What additional conditions can we place on $X$ that will ensure $sign(Skew(X))=sign(mean(X)-median(X))$? Clearly there are trivial answers such as stipulating that $X$ belongs to a certain family of distributions, but I am wondering if there is any more general or nice condition.

Answer 1

The statement that the mean is greater than the median is simply a statement of $$F_{X}(\mathbb{E}[X])>0.5$$ for a random variable $X$ with distribution function $F_{X}(x)$.

This has nothing (directly) to do with skewness.

To impose a direct relationship between this statement and skewness (being positive) would just result in some inequality like

$$\mathbb{E}\bigg[\bigg(\frac{X-\mu}{\sigma}\bigg)^{3}\bigg]>0\quad\Rightarrow\quad \mathbb{E}[X^3]>\mathbb{E}[X](3σ^2+\mathbb{E}[X]^2)$$

where $\mathbb{E}[X]>F^{-1}_X(0.5)$ and $σ^2$ is taken to be finite.

Any distribution satisfying this inequality is what you're after.

Answer 2

This is a hard problem. Here are two special cases which seem difficult but tractable.

1. Let $$Y=\frac1n \sum_{i=1}^n X_i$$ where the $X_i$ all come from the same lognormal $LN(\mu,\sigma)$ distribution. Is it true that $$Mean[Y] > Median[Y]\ ?$$ This is an open problem for $n\ge 5$, which I answered fully for $n=2$ and with a sketch for $n=3$ and $n=4$ here.

2. Consider an exponential family of distributions defined by pdfs $$f(x|\theta)=h(x)g(\theta)e^{\eta(\theta)T(x)}$$ What are some nice conditions on $h,g,\eta,T$ which lead to $$mean>median \text{ for all }\theta\ ?$$ As formal criteria of niceness, we could require that the conditions apply in at least some cases with all four functions non-constant, and be stated without any integrals using products of the functions; asking for nice conditions informally would work too.

Answer 3

Here are some results I found in the literature. I'll assume without loss of generality that $EX=0$ and $EX^2=1$ (in particular, $Skew(X)=EX^3$). I'll also assume that $X$ has a density function $p$.

1. If $p(x)-p(-x)$ changes sign exactly once in $x$, then $$Skew>0 \iff Mean>Median$$ [Mac]. This includes all distributions from the Pearson family as well as lognormal and inverse Gaussian.

2. If $X_1, X_2, \dots$ are independent copies of $X$ and $S_n$ is the sum of the first $n$ copies, then $$\lim_{n\to\infty} Median(S_n) = \frac{-1}{6}Skew(X)$$ This has certain technical assumptions which are not too stringent and can be founded in the referenced paper. (Due to [Hall], with an earlier version proved by [Hald]). Since $$Skew(S_n)>0 \iff Skew(X)>0$$ we thus expect $$Skew(S_n)>0 \iff Median(S_n)<0$$ for sufficiently large n.

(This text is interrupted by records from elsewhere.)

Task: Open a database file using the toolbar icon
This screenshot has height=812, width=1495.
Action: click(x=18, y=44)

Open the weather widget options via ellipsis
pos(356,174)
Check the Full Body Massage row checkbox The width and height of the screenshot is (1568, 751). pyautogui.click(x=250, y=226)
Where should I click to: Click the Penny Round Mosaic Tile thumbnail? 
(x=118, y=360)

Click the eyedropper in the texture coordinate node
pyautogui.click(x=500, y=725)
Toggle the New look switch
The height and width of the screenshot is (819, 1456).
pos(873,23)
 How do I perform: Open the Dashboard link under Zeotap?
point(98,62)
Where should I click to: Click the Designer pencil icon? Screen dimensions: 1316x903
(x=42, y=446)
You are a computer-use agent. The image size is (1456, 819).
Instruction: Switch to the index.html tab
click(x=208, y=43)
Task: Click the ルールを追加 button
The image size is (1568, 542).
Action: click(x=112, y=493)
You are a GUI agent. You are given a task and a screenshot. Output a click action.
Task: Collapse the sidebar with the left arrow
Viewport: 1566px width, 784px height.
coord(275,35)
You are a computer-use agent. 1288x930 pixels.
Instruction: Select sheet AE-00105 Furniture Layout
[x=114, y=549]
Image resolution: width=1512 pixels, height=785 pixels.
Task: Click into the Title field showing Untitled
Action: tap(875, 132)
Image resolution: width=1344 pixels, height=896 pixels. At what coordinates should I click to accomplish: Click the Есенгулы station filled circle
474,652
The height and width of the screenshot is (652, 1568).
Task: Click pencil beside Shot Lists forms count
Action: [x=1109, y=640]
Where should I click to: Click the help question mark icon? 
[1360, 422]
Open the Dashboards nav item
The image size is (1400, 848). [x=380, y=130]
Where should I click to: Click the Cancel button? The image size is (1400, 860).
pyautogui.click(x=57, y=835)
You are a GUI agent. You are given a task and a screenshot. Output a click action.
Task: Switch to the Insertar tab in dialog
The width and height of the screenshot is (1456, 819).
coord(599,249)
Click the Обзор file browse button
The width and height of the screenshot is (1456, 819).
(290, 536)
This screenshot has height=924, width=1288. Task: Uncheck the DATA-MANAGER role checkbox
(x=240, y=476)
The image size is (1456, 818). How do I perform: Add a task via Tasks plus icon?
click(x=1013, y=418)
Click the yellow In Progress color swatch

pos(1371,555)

The paper actually proves a stronger statement: namely that the median goes as $-{\frac 1 6}skew+{\frac C n}$, to leading order in $n$. Here $C$ is a certain explicit expression that involves the first five moments of $X$. This allows us to estimate a finite $n$ value for which the skew-median relation will hold. Namely, it holds for $S_n$ provided that $-{\frac 1 6}|skew|+{\frac {sign(skew)C} n}<0$.

[Hall] P. Hall, On the Limiting Behaviour of the Mode and Median of a Sum of Independent Random Variables, Annals of Probability, 1980,

[Hald] J Haldane,The mode and median of nearly normal distribution with given cumulants, Biometrika, 1942.

[Mac] H MacGillivray, The mean, median, and mode inequality and skewness for a class of densities, Australian Journal of Statistics, 1982.